Bewsey and Whitecross is a ward to the west of the town centre of Warrington (and includes much of the town centre), in the Warrington district, in the ceremonial county of Lancashire, England. The town's General Hospital is within the ward. The area is served by the 16/16A bus route from Dallam to Warrington. Sankey Valley Park runs through Bewsey, there are community centres at Whitecross and Bewsey Park, and a community and health hub is to be built to serve the former council estates of Bewsey and Dallam. There are five primary schools, while the nearest high schools are Beamont Collegiate Academy in the Orford area, Great Sankey High School in Great Sankey, and St Gregory's RC High School.

== Demographics ==
Note: Statistics expressed as percentages may not add up to 100%.

=== Politics ===
Bewsey and Whitecross ward is represented on Warrington Borough Council by three councillors.

=== Census data ===
Data is based on that of Bewsey and Whitecross Ward.

==== Population and ethnicity ====
Bewsey and Whitecross ward has a population of 9,840 residents. 49.3% are male and 50.7% are female.
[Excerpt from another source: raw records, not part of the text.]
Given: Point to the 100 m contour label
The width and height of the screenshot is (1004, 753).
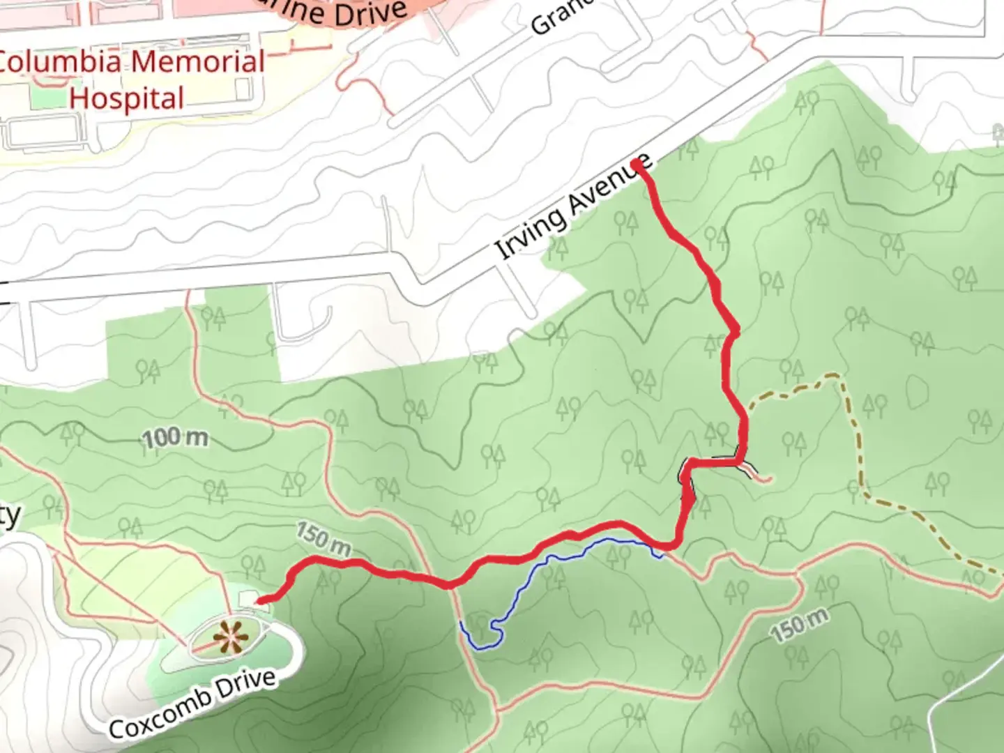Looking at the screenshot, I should click(176, 438).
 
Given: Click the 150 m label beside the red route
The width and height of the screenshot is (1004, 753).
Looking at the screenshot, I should click(323, 538).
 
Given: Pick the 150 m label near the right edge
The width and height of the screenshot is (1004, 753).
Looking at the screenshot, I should click(800, 625).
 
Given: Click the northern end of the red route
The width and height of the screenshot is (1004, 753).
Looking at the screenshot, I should click(637, 164).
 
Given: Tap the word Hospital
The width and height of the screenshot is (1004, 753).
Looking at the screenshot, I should click(126, 98).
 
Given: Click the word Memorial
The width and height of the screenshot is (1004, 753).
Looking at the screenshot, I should click(197, 62).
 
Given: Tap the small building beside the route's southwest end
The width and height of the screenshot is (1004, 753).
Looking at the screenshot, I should click(247, 599).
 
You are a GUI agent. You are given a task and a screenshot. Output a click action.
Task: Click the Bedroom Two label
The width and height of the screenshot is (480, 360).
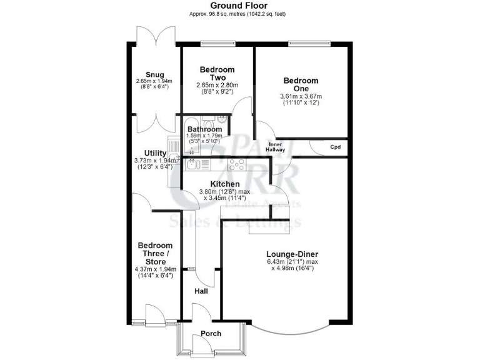coord(217,73)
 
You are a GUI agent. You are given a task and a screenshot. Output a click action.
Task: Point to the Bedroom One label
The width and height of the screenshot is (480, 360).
coord(301,85)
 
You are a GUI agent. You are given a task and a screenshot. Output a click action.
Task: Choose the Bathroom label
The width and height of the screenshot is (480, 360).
coord(204,130)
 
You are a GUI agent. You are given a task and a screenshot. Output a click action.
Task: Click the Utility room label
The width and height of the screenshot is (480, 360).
coord(155,153)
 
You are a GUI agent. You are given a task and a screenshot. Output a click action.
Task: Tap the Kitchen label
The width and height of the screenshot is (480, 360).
coord(224,184)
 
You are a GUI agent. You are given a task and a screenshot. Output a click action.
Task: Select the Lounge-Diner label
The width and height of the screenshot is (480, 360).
coord(292,254)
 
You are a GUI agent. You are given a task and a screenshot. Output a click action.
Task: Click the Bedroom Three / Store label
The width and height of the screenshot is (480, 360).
coord(155,250)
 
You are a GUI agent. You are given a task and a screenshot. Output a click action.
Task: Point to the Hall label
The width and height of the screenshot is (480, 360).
coord(201,291)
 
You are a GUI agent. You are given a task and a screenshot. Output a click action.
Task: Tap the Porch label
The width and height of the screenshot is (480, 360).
coord(211,334)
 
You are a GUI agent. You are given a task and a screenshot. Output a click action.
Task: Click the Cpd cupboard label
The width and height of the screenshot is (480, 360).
coord(336,148)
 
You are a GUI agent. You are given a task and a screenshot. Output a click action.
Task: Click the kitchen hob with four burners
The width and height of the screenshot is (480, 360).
coord(237,165)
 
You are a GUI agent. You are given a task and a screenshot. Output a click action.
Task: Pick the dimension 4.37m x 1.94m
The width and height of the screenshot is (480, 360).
coord(155,269)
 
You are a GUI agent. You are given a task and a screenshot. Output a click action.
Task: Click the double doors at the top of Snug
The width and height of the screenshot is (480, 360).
coord(152,36)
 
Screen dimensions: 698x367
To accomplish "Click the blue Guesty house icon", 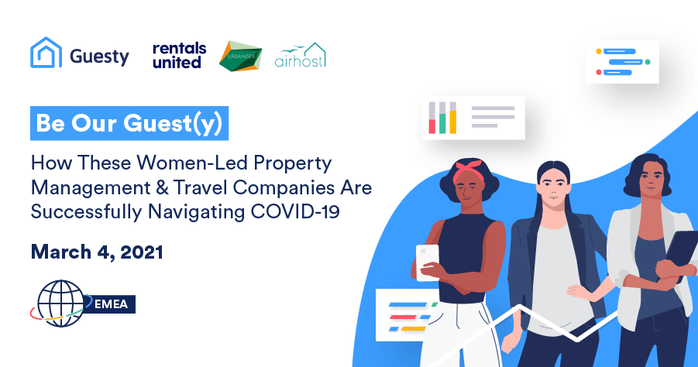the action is (46, 53).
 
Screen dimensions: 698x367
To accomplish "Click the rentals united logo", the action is (180, 56).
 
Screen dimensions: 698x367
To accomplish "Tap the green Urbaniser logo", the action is (240, 56).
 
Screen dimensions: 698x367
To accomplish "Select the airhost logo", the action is (301, 55).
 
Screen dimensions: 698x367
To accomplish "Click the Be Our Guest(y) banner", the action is (129, 123).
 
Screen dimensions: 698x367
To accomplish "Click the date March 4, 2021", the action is (97, 252).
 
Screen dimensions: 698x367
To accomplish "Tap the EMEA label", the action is (111, 304).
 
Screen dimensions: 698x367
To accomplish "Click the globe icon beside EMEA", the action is (60, 303).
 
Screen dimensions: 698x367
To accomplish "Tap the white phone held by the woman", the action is (428, 262).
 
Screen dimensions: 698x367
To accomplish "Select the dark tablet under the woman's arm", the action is (681, 252).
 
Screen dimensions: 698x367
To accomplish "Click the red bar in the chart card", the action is (432, 126).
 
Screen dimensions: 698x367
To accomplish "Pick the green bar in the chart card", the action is (442, 124).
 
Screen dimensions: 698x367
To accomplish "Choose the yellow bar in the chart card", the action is (453, 122).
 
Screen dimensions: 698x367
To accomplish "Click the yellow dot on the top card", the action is (599, 51).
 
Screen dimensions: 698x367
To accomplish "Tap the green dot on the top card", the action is (648, 62).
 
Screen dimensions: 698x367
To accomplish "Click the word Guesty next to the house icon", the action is (99, 57).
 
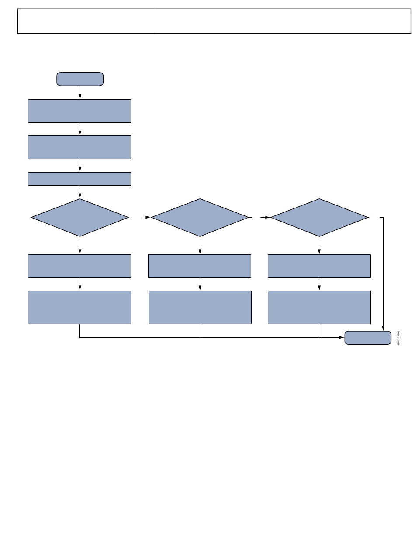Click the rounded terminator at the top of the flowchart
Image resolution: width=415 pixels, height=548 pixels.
(x=80, y=79)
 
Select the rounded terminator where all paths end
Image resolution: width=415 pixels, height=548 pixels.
(x=368, y=338)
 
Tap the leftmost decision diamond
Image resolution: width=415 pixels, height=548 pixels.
(x=80, y=217)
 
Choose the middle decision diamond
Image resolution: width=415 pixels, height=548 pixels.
(x=200, y=217)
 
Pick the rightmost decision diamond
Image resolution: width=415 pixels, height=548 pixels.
(x=319, y=217)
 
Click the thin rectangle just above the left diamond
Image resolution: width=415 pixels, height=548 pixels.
(x=80, y=179)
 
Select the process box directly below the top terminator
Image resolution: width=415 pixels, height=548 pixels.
(x=80, y=111)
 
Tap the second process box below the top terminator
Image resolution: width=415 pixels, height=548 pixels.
(x=80, y=147)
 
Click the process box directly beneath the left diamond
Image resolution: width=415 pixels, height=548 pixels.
(x=80, y=266)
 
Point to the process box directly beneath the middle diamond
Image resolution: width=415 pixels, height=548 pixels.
(x=200, y=266)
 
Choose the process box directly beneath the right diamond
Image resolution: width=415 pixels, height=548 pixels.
(x=319, y=266)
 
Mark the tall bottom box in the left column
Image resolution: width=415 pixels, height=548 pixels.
(x=80, y=307)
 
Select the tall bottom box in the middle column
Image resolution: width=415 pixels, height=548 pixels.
(x=200, y=307)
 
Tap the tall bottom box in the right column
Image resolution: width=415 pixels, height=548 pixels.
(x=319, y=307)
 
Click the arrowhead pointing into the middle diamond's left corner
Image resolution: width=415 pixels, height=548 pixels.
(x=148, y=217)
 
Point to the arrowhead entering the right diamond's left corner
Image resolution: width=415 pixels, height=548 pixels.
(x=268, y=217)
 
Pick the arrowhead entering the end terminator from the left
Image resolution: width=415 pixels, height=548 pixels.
(x=342, y=337)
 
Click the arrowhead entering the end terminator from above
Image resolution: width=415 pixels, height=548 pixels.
(x=384, y=328)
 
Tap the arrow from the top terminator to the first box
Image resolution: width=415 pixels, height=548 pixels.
(x=80, y=93)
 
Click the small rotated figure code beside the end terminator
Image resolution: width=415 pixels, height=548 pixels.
(x=399, y=338)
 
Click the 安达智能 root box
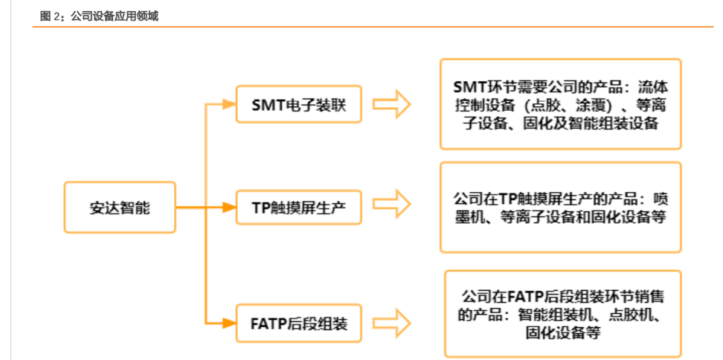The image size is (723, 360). point(120,208)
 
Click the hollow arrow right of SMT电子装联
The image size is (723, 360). point(391,106)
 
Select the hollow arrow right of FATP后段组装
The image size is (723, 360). point(391,324)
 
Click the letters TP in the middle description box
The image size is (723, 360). point(507,199)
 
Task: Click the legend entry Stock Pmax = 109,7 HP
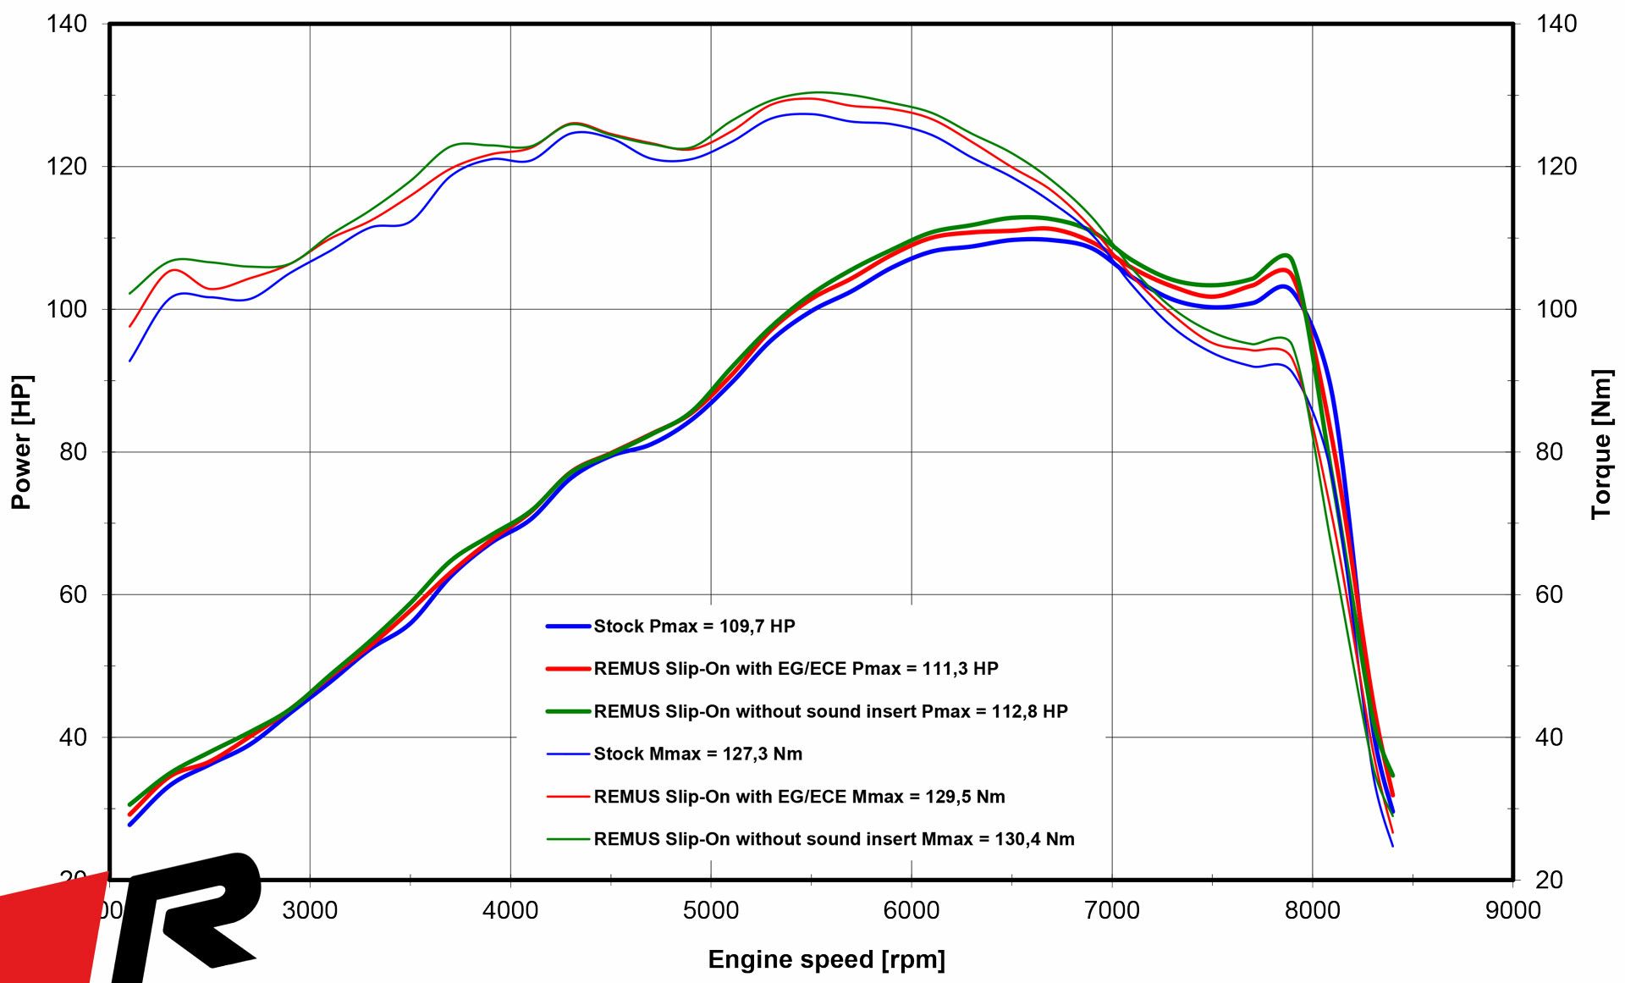point(694,627)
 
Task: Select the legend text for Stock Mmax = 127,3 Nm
point(697,754)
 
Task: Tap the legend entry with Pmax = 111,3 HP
point(796,669)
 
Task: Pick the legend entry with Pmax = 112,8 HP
point(830,711)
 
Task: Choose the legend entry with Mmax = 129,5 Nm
point(799,797)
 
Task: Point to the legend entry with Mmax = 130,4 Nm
point(834,839)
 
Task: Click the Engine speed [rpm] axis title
point(826,959)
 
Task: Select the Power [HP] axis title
point(21,441)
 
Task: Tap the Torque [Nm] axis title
point(1600,444)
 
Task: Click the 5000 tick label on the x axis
point(711,911)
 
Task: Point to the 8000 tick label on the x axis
point(1313,911)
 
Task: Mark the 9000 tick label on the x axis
point(1512,911)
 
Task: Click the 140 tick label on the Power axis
point(68,24)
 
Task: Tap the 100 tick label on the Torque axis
point(1556,309)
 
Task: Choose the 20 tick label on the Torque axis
point(1549,880)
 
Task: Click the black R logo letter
point(190,914)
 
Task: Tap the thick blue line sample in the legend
point(568,627)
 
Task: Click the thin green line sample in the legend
point(568,839)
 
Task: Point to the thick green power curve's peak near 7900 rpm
point(1286,255)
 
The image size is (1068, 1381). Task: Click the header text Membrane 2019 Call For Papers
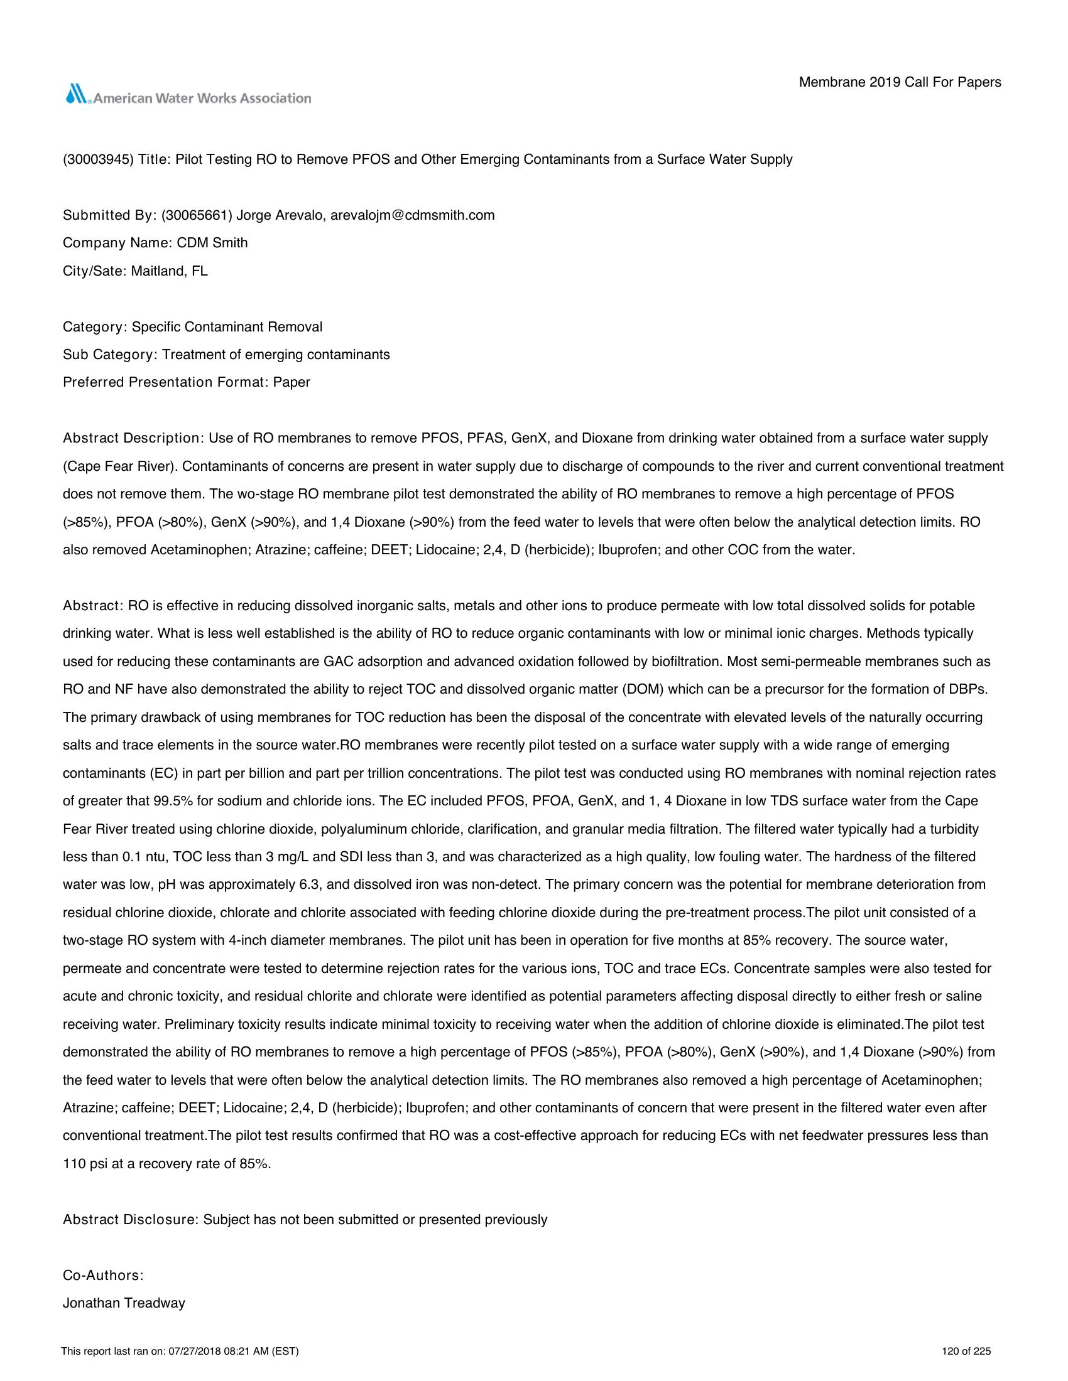[x=900, y=82]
The average age of the population at the census was 36.1 years. Of the 9,840 residents, 96.2% of the population describe their ethnicity as white. Other significant minorities are mixed (0.6%), black (0.4%)and Asian (2.1%). Other races account for 0.7% of the population.

==== Housing and social situation ====
In the ward, there are 4,431 households, of which 51.5% are owner-occupied. 34.1% account for council housing, 11.2% are rented from private landlords and 3.1% of houses have residents who live rent free. In the last two quarters of 2005, the average price of a house in Bewsey was £132,235. The population density of Bewsey and Whitecross is 12.6 residents per hectare. Also, 8.3% of households are classed as overcrowded. According to the ACORN index, 49.6% of residents describe Bewsey and Whitecross as a "hard-pressed" area. According to the indices of multiple deprivation, the ward falls into the slightly below average ward economically. 12.8% of residents are on benefits.

====Employment and education====
In the ward, employment rate stands at 58.2% of the population. On top of this, 5.0% of all economically active residents are unemployed (this is significantly above the Warrington unemployment rate of 2.9%), 1.7% are students in full-time education. 35.0% are classed as "economically inactive" (due to long-term disability, retirement or full-time carer status). In terms of education, 37.25 have no qualifications whatsoever. The majority (46%) have level one (at least 1+ GCSE at A*-G or equivalent) or level two (at least 5+ GCSEs at A*-G or 1 A-Level at A-E or equivalent) qualifications. 11.0% have level three or higher (at least 2+ A-levels (A-E) or 4+ AS-levels at A-E or equivalent) qualifications.